Impact of Fabrication and Testing Parameters on the Performance of a Polymer Electrolyte Fuel Cell with Platinum Group Metal (PGM)-Free Cathode Catalyst

Abstract

Extensive research efforts have been made on platinum group metal (PGM)-free electrocatalysts for oxygen reduction reaction, with the aim of lowering the cost hurdle of acidic polymer electrolyte fuel cells (PEFCs). While the activity and durability of PGM-free catalysts have been boosted, the PEFC performance relies also on the electrode structure at the membrane electrode assembly (MEA) level. However, the extensive number of variables involved in the electrode preparation as well as in the fuel cell testing, poses severe challenge to compare results obtained in different labs.
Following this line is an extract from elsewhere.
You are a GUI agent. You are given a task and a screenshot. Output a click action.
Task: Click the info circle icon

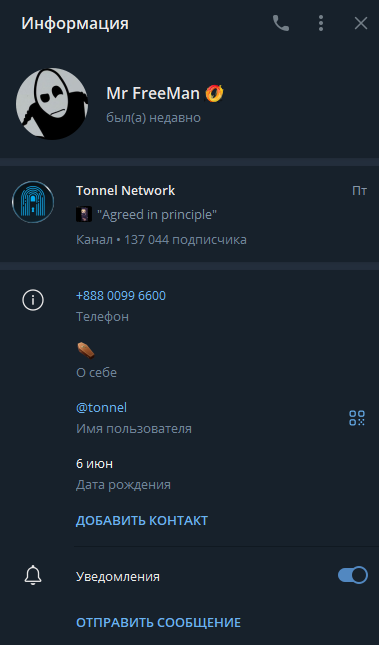33,300
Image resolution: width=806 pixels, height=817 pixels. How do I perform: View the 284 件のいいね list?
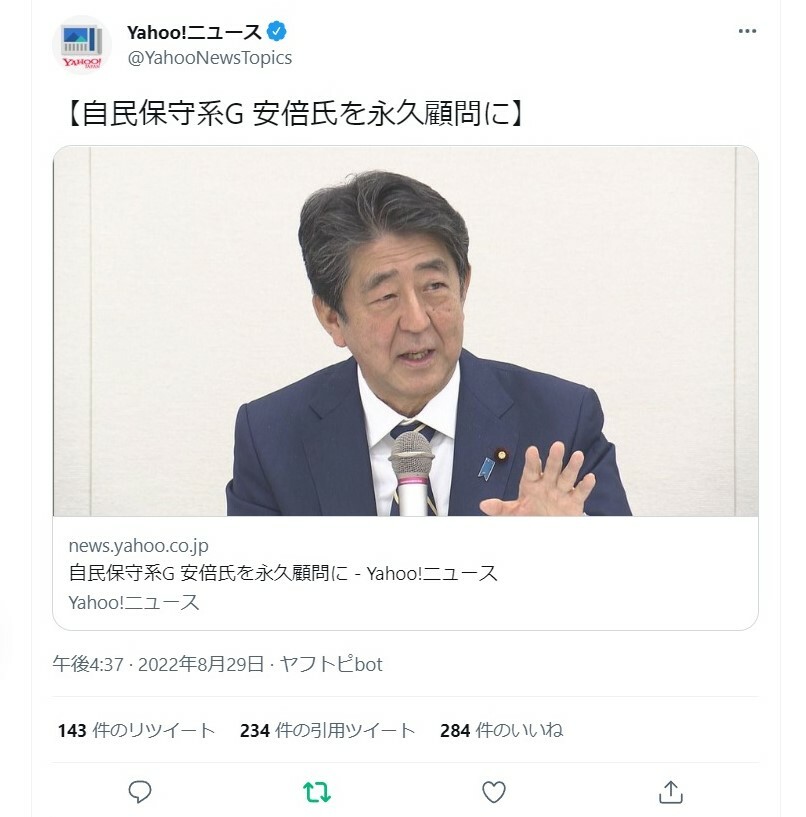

In this work, we systematically investigated the effect on performance of some operational variables, such as polarization curve scan direction, and gas flow rates. Additionally, anodic Pt catalyst loading and cathodic PGM-free catalyst loading were investigated. The tests were done in a differential cell hardware using a commercial Fe-N-C catalyst at the cathode. The results indicate that PGM-free catalyst loading and air flow rate on the cathode are impactful variables. Polarization curve scan direction (also considering averaging process on multiple consecutive scans), anode Pt loading as low as 0.035 mg cm−2, as well as H2 and O2 flow rates above 300 scm3 min−1 have negligible impact on the performance of PGM-free based MEAs.